The idea of being not-alone even when your relationships and dates end in shambles—this would become not only the overriding issue of The Mary Tyler Moore Show, but of pretty much every subsequent sitcom about single characters. Three decades later, it’s easy to rattle off a list: Cheers, Golden Girls, Living Single, Seinfeld, Friends, Frasier, Will & Grace, 30 Rock, The Office—plus cable sitcoms like Sex and the City, Girls, and Louie. One interesting effect of the genre is that, over time, it has taught us to prefer romantic deferral to fulfillment—at least within sitcoms themselves.

I think this is true now even for movies, but I could be wrong about that. I’m so glad that they included Living Single in this list so that I didn’t have troll them. They could have mentioned Girlfriends, but, I know, a girl can only ask for so much.

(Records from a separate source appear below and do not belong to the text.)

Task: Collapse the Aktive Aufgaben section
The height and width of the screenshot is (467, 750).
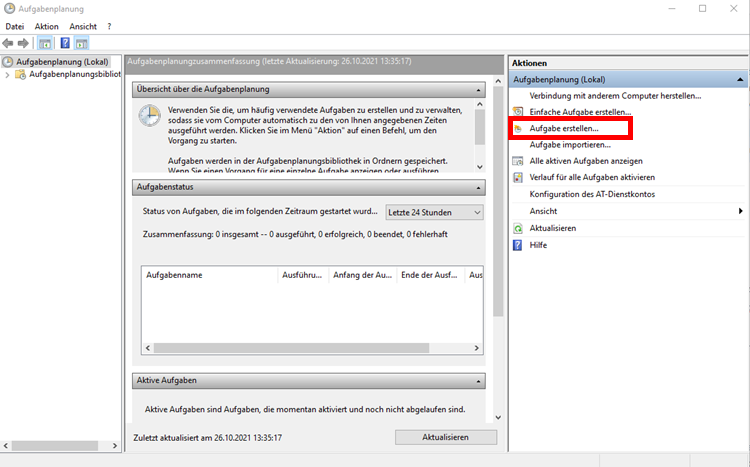Action: [x=479, y=381]
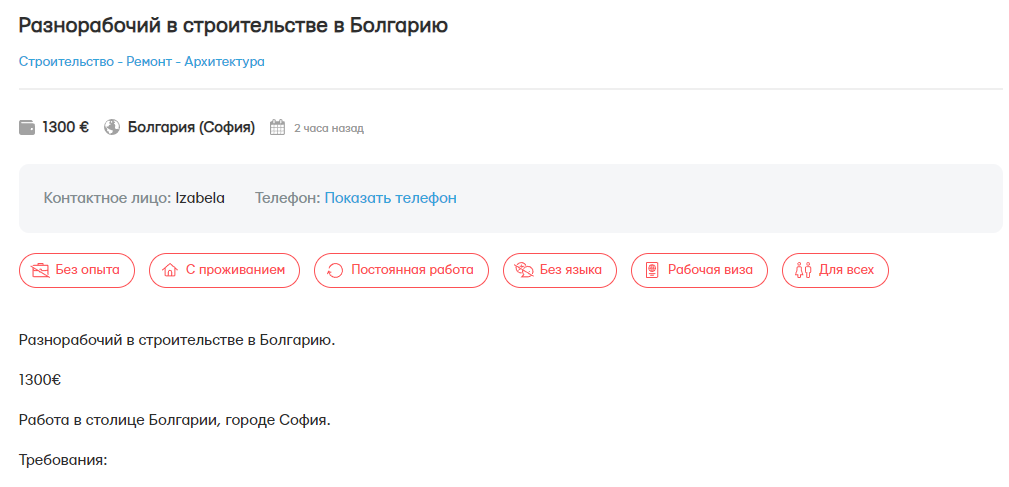Click the 'Работа в столице Болгарии' sentence
The width and height of the screenshot is (1009, 487).
tap(174, 420)
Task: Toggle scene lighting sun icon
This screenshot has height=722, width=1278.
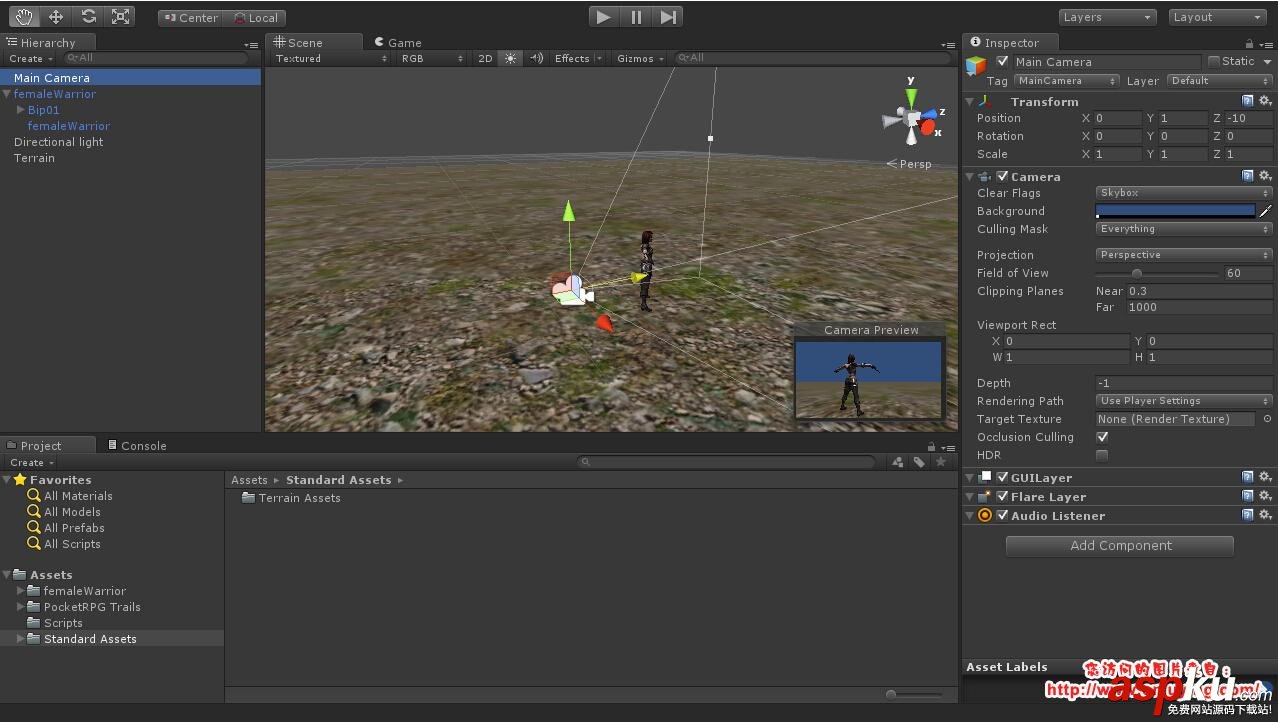Action: tap(511, 59)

Hanna Rosin clarifies a vision of alternative romantic narratives

Since I was annoyed at the lack of diversity in the hook-up culture story, I thought I’d follow up because I liked how Rosin responded to letters to the editor in November. The simplicity and articulation of what I’ve heard a lot of singles say about what they’re looking for made me smile:

Here is how one woman I interviewed explained what both men and women want:

“We want a relationship of freedom—the freedom to be there for each other and available sexually when it suits the both of us, and also emotionally when it suits the both of us. We want it to be fun and maybe involve some dates and long talks over coffee. But we certainly don’t want these ‘relationships’ to be entered into with an expectation of long-term, or to get in the way of the other important things in our lives. Compatibility isn’t even all that important. Amusement, affection, affirming attention, sexual fulfillment, the ever-elusive ‘fun’: that’s what we’re after. We are putting ourselves first. Some might call that selfish; we call it smart and independent and secure.”

Seems pretty respectable to me. Even fun.